Aid cuts have shuttered clinics and stalled relief; restore funding now to save lives. As a ruthless magnitude 6.0 earthquake ripped through eastern Afghanistan this week, it flattened entire mountain villages and shattered the fragile lives of thousands, particularly children, who were already grappling with soaring humanitarian needs and funding cuts. This earthquake, centred in the provinces of Kunar and Nangarhar, has already killed more than 1,400 people and the number is expected to rise,
Thousands more are injured, with entire villages levelled in remote, mountainous terrain where roads are blocked, and rescue teams including Save the Children mobile health staff are battling to reach those in need. But this is not just another natural disaster it is a collision of disasters for Afghanistan, where nearly 23 million people or just less than half of the population need humanitarian assistance this year.

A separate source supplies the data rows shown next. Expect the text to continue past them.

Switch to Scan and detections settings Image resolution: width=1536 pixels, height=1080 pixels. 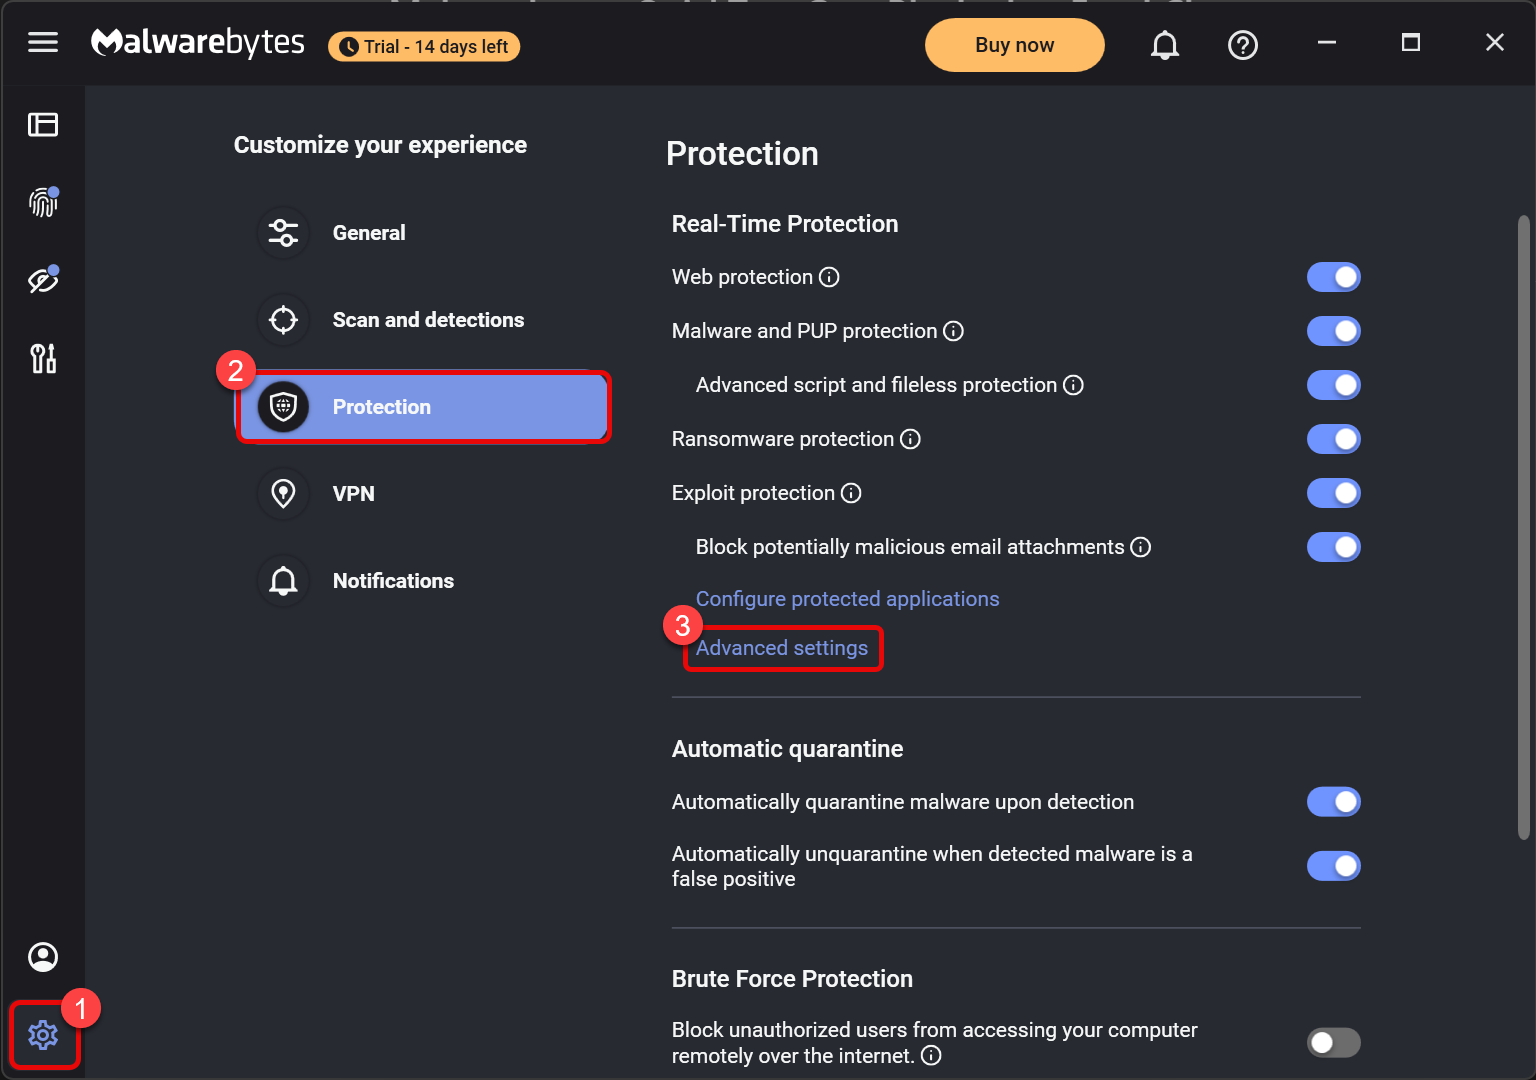tap(427, 320)

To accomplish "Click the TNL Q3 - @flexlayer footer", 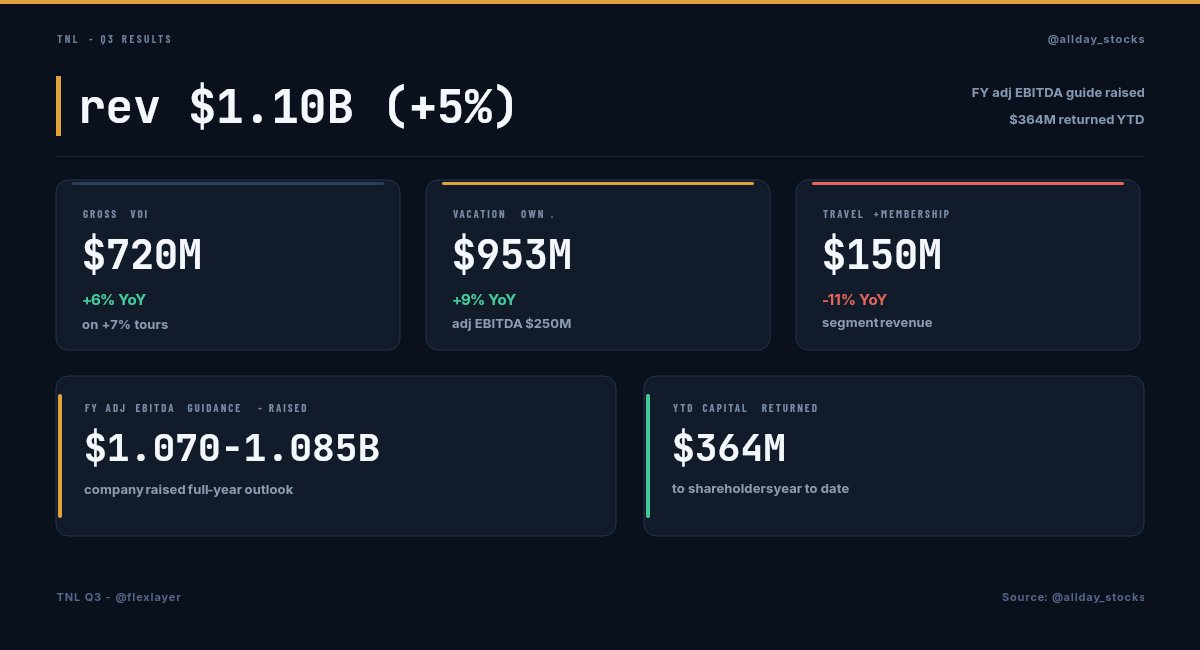I will pyautogui.click(x=119, y=597).
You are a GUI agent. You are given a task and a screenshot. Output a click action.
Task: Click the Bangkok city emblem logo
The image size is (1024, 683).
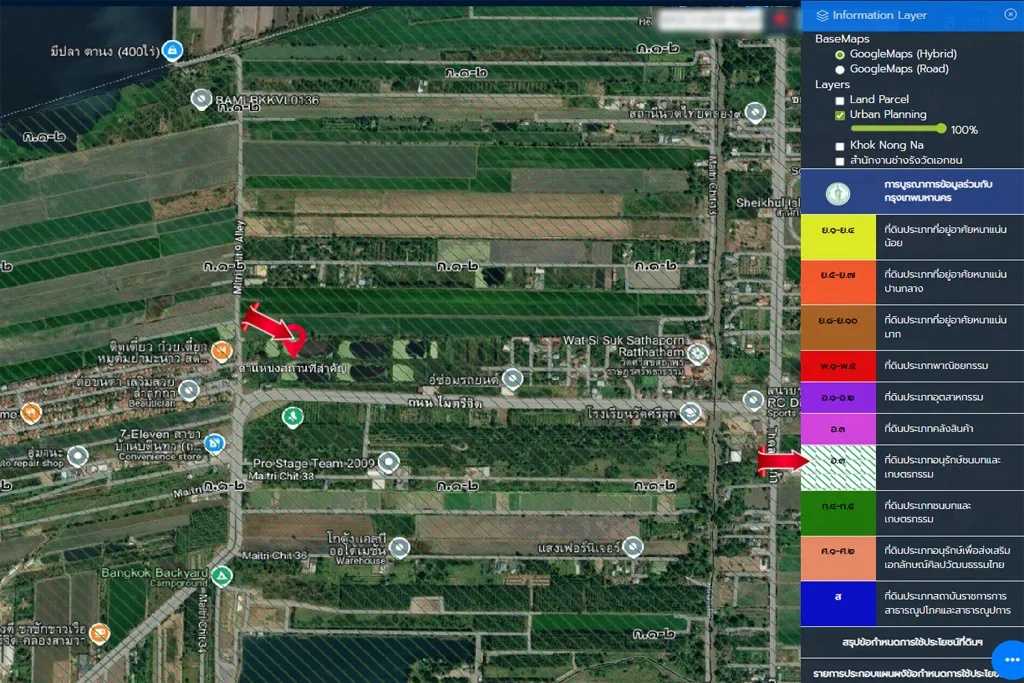pos(838,193)
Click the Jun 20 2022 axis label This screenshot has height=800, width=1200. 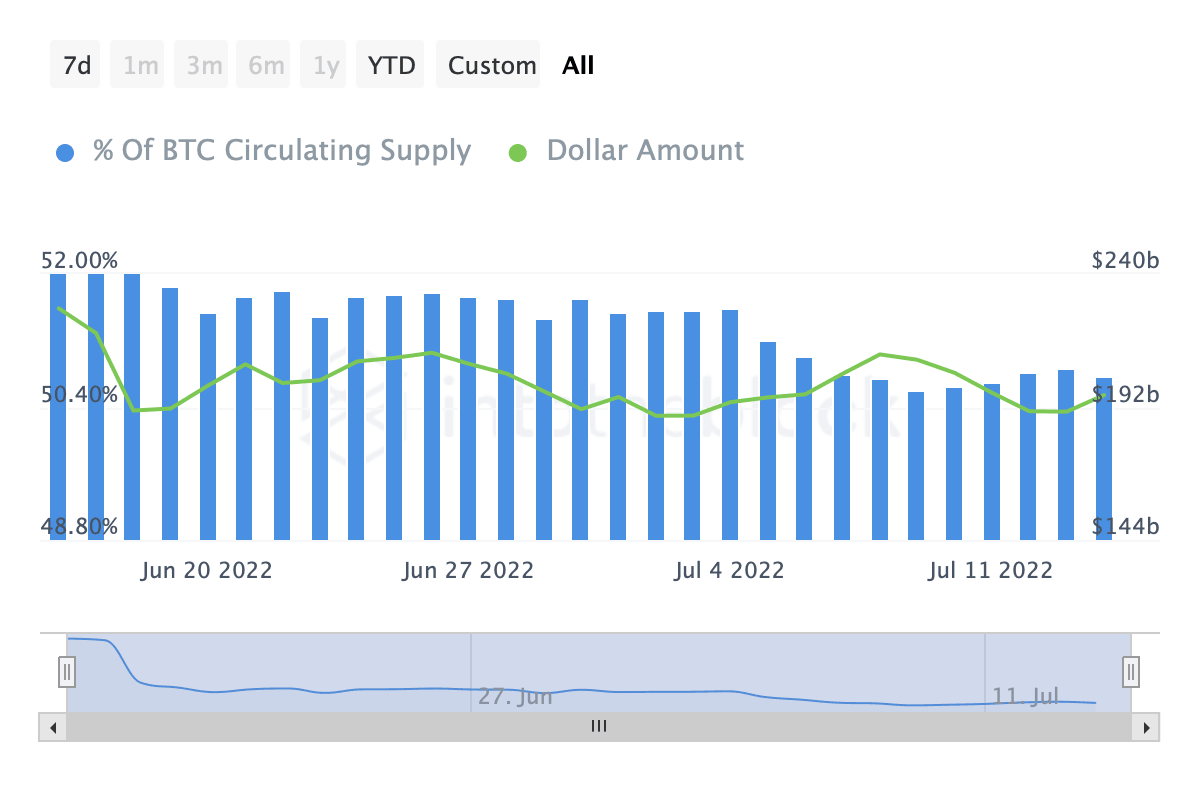point(206,571)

Children need immediate medical attention, clean water, shelter and psychosocial support to recover from trauma. Yet these essential operations are being constrained curtailed by aid cuts inflicted upon the global humanitarian system. This year, international donors have cut foreign aid budgets. These decisions have come at exactly the wrong time. About 126 programmes run by Save the Children globally had been shut down by cuts in aid as of May, affecting about 10.3 million people.